Quick Read
- In short: Doctors have been operating as independent practitioners based in GP clinics rather than employees.
- They say changes to payroll law will mean they have to pay tax, forcing clinics to close and patients to pay $20 more per visit.
- What’s next? Posters will be displayed in waiting rooms encouraging patients to support a joint campaign against the tax.
Doctors say there will be widespread closures of medical clinics and Victorians will pay more to see a GP if the Victorian government pushes ahead with changes to payroll tax.
Three industry groups have launched a campaign against a move to deem doctors employees of GP clinics instead of independent practitioners.
The Royal Australian College of General Practitioners (RACGP) said GPs paid the tax for their receptionists, GPs-in-training, and nurses, but it had never applied to the doctors.
“They do not get any benefits from the practice, including no leave, sick leave, annual leave and WorkSafe entitlements,” RACGP Victorian chair Anita Munoz said.
“In fact, they operate their own business within the umbrella of the clinic.”
Dr Munoz said a poll of 1,297 members found most clinics would not be able to absorb the extra payroll tax into their costs.
“More than 30 per cent of practices that have to meet that taxation bill are likely to become instantly insolvent,” Dr Munoz said.
“We see this as an absolute catastrophe for general practice, for our patients and for the health system at large.
“This really is the biggest existential threat to general practice and the health system, certainly in my entire career.”
One large medical chain, Sia Medical, said it had been given two weeks to provide payroll details for GPs working at its eight clinics, dating back 10 years.
It said if payroll tax was imposed retrospectively, it would have to pay between $2 million and $5 million.
“When you consider that Dr Sia and his group alone services half a million people, the loss of his group would be an absolute catastrophe,” Dr Munoz said.
Another clinic in Tullamarine was facing an $800,000 bill.
Dr Munoz said it was likely to spell the closure of that practice, which she said serviced a disadvantaged section of the community
“I can’t overstate the urgency and the severity of the threat to the health system that this tax is posing,” Dr Munoz said.
Cost of seeing a doctor to rise
Mukesh Haikerwal has been a GP in Melbourne’s west for 30 years and is the chair of the Australian GP Alliance.

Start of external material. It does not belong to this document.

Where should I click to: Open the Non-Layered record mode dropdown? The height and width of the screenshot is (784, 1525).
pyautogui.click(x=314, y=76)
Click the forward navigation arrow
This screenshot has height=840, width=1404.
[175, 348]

He said GP clinics operated on slim margins and the tax would have to be passed onto patients, costing them about $20 more to see a doctor.
“Bulk-billing is on the ropes,” Dr Haikerwal said.
“We are, in world terms, one of the best healthcare systems in the world and our longevity as a nation is one of the greatest in the world, and to see that disappear will be a problem.
“We’re not going to get universal health care. It’s going to be [for] those who can afford it. And that’s wrong.”
Martin Clark from the Primary Care Business Council said the higher fees could see patients overwhelming the hospital system.
“A lot of our patients that come to our practices won’t be able to attend very much or they may in fact not be able to attend at all because of the costs from this new tax, and that’s going to fall to these new urgent care centres and back onto emergency departments,” Dr Clark said.
Dr Munoz said that would be a significant cost to the state.
“Medicare provides a $42 rebate for a 15-minute consultation with a general practitioner,” she said.
“If that person then goes to an emergency department to have a 15 or 30-minute experience there, it costs the taxpayer $515 for the patient just to walk in the door, not to have any service rendered, so the false economy in suggesting that we should be taxing general practice is very difficult to understand.”
The RACGP has sent posters to 1,500 clinics across the state to draw patients’ attention to the tax changes.
Dr Munoz said she hoped the change of premier from Daniel Andrews to Jacinta Allan would spark a fresh conversation on the issue.
“If we don’t get this right and if we fail in this opportunity, then we will not have GPs to train, we won’t have GPs to teach and we won’t have the practices available to see patients who need care,” she said.
Government frontbencher Steve Dimopoulos said GPs were not being treated any differently to other industries or workers in Victoria.
“The State Revenue Office does what it normally does as a normal course of its work, which is it assesses different employment arrangements, and that’s all it’s been doing,” he said.